Greffier lors des débats : M. Christophe DECAIX



ARRÊT : CONTRADICTOIRE

- rendu par mise à disposition au greffe de la Cour, les parties en ayant été préalablement avisées dans les conditions prévues au deuxième alinéa de l'article 450 du code de procédure civile.

- signé par Madame Dominique DOS REIS, Présidente, et par M. Christophe DECAIX, greffier auquel la minute de la décision a été remise par le magistrat signataire.


*

* *


Par acte authentique du 06 septembre 2010, la SCI Bussy a vendu en état de futur achèvement à M. Eric Z... et Mme Marguerite Y..., un appartement et un emplacement de parking formant les lot no 8 et 21 de l'état de division d'un ensemble immobilier à édifier [...]                                                         moyennant le prix de 220 020 €. Le bien devait être livré au plus tard le 30 septembre 2011, sous réserve de causes légitimes de retard, parmi lesquelles la résiliation d'un marché de travaux dû à la faute d'une entreprise. Les parties ont également stipulé une clause pénale égale à 10 % du montant de la vente, à charge de la partie responsable de la résolution du contrat. Le bien a été livré, le 12 janvier 2013, avec des réserves levées le 26 janvier 2013. Les époux Z..., qui ne sont pas acquittés du solde de 5 % du prix de vente, ont assigné la SCI Bussy par acte extrajudiciaire du 29 mars 2013, aux fins de réclamer la condamnation du vendeur à leur payer 22 202 € au titre de la clause pénale, outre 19 731,20 € au titre de leur préjudice financier, par suite du retard de livraison.

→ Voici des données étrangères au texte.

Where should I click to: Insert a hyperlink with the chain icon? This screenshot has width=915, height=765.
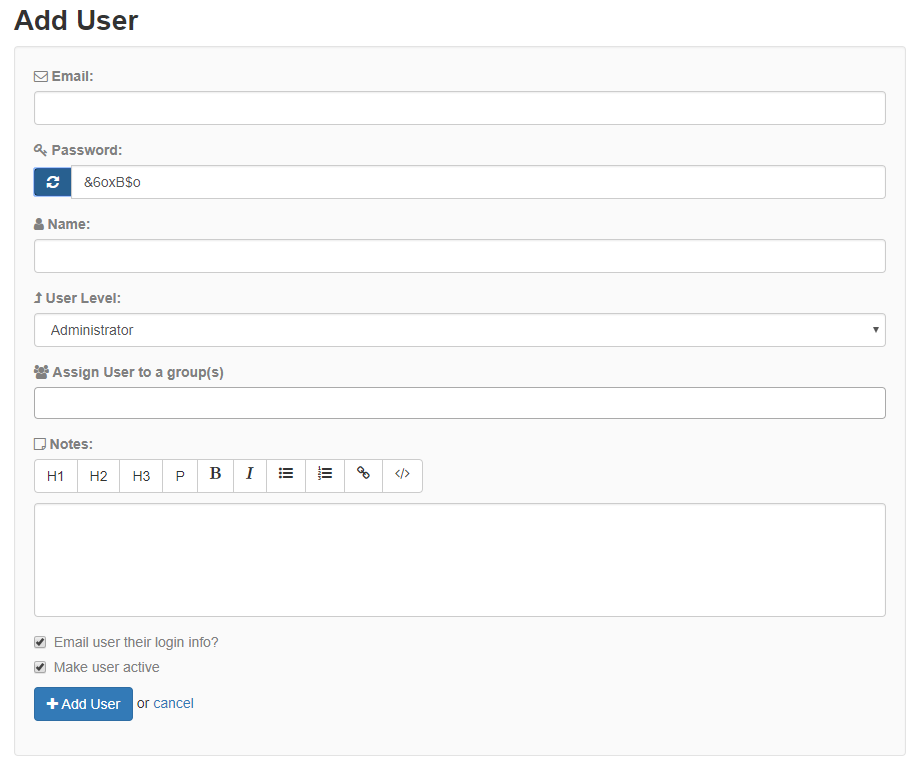[364, 476]
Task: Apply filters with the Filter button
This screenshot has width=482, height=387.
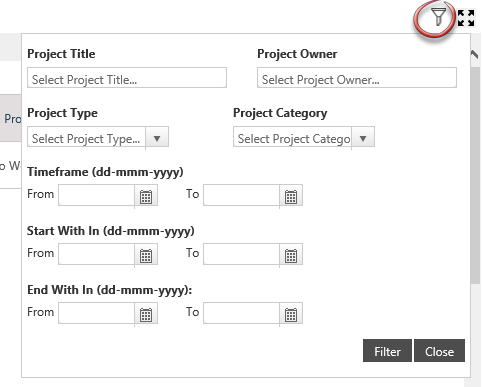Action: point(387,351)
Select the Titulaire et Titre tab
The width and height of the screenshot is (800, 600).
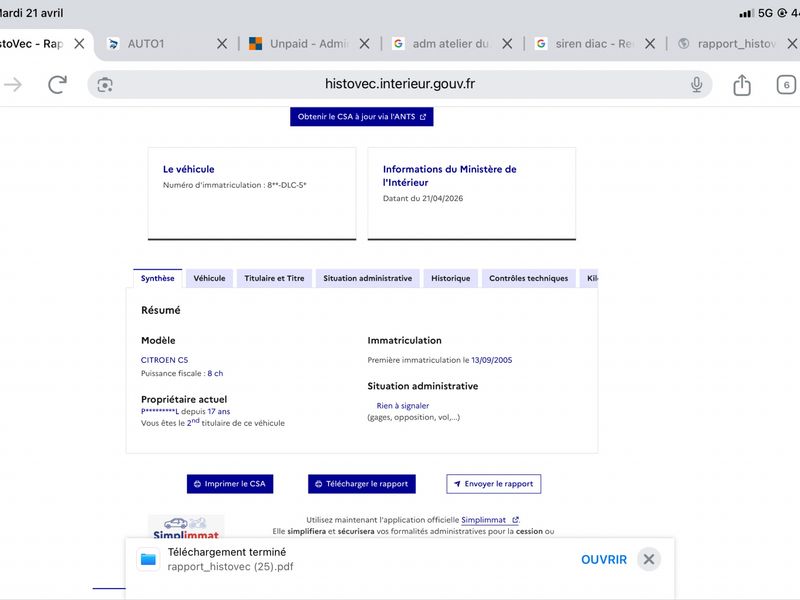(x=274, y=278)
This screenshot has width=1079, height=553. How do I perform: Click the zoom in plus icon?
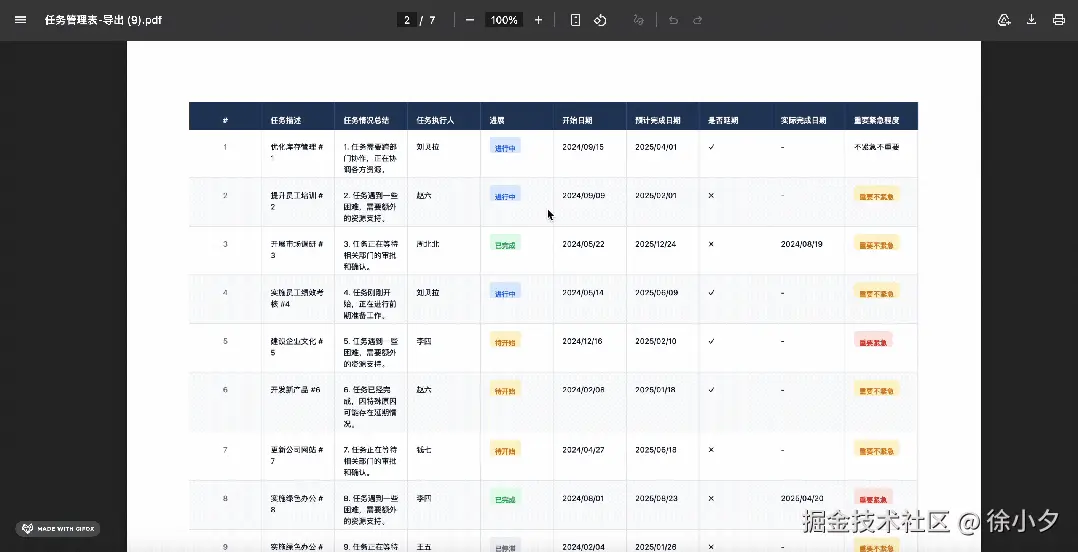[x=538, y=20]
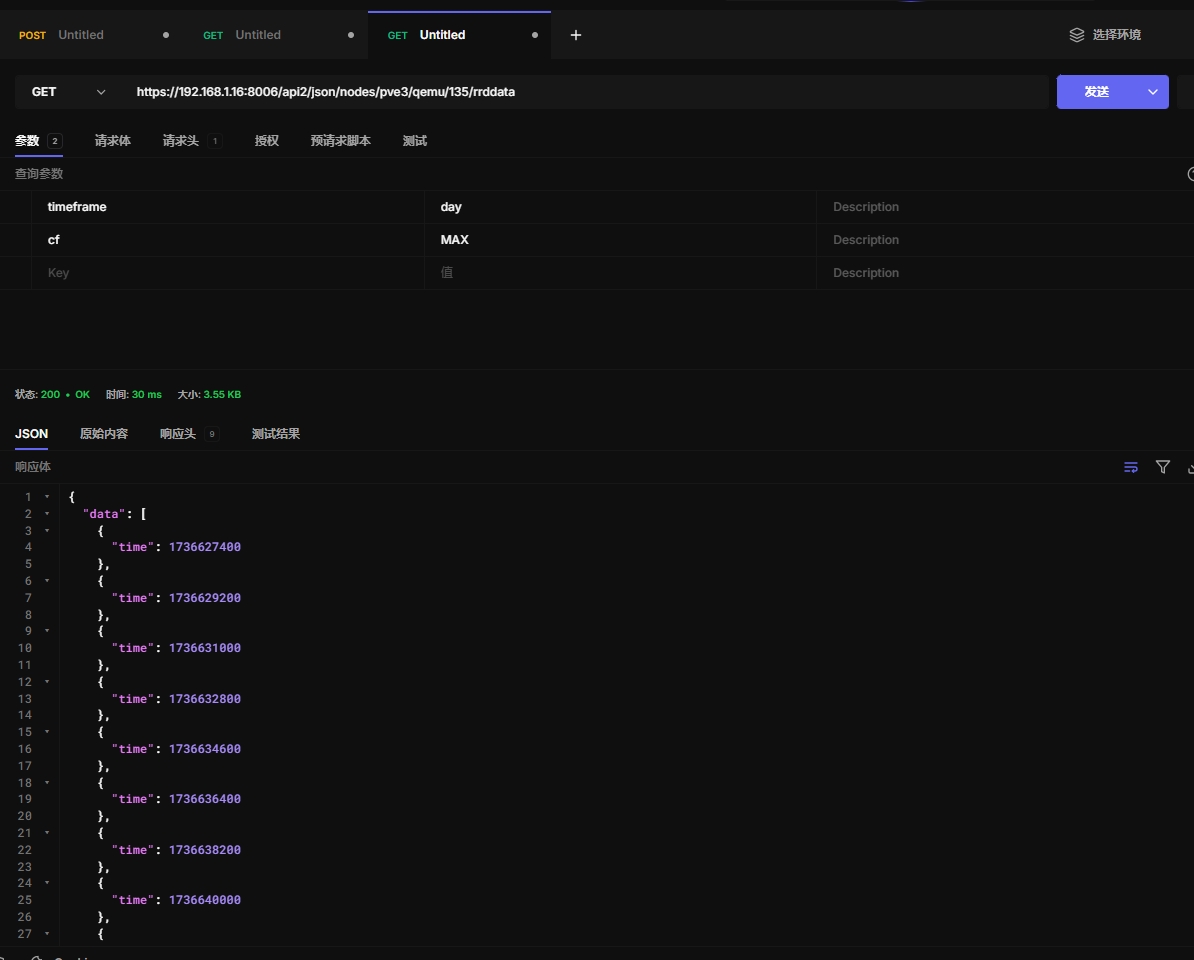Viewport: 1194px width, 960px height.
Task: Open the 原始内容 response tab
Action: (104, 434)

C'est dans ces conditions que par jugement du 25 février 2015 rectifié par jugement du 08 septembre 2015 rendu sur requête en omission de statuer, le tribunal de grande instance de Créteil a :

- condamné la SCI Bussy à payer aux époux Z... les sommes de :
. 22 202 € au titre de la clause pénale,
. 12 640 € à titre de dommages et intérêts,
. 1 500 € au titre de l'article 700 du code de procédure civile,
- condamné les époux Z... à payer à la SCI Bussy la somme de 11 101 € au titre du solde du prix de vente,
- ordonné l'exécution provisoire,
- condamné la SCI Bussy aux dépens.


Par conclusions d'appelante du 13 avril 2016, la SCI Bussy demande à la Cour de :

- vu l'article 1134 du code civil ;
- confirmer les jugements querellés en ce qu'ils ont condamné les époux Z... à lui payer une somme de 11 101 € au titre du solde du prix de vente ;
- les infirmer pour le surplus et statuant à nouveau :
- constater la résiliation du marché de gros oeuvre aux torts exclusifs de la société De Vinci Bâtisseurs et, par voie de conséquence, la suspension des délais de livraison de l'appartement litigieux, de sorte que le retard ne lui est donc pas imputable ;
- débouter les époux Z... de leurs demandes ;
- à titre "reconventionnel" :
- condamner les époux Z... à lui payer une somme de 11 101 € au titre du solde du prix de vente ;
- condamner les époux Z... à lui payer 4 500 € au titre de l'article 700 du code de procédure civile ;
- condamner les époux Z... aux dépens.


Par dernières conclusions du 23 mai 2016, les époux Z... prient la Cour de :

- vu l'article 1601-3 du code civil ;
- vu l'article 808 du code de procédure civile ;
- écarter les pièces non communiquées par l'appelant, pour violation du principe de la contradiction ;
- constater le retard de livraison et l'absence de cause étrangère ou de fait justificatif susceptible d'exonérer la SCI Bussy de sa responsabilité contractuelle ;
- confirmer les décisions entreprises ;
- condamner la SCI Bussy aux dépens et à leur payer une somme de 3 500 € au titre de l'article 700 du code de procédure civile.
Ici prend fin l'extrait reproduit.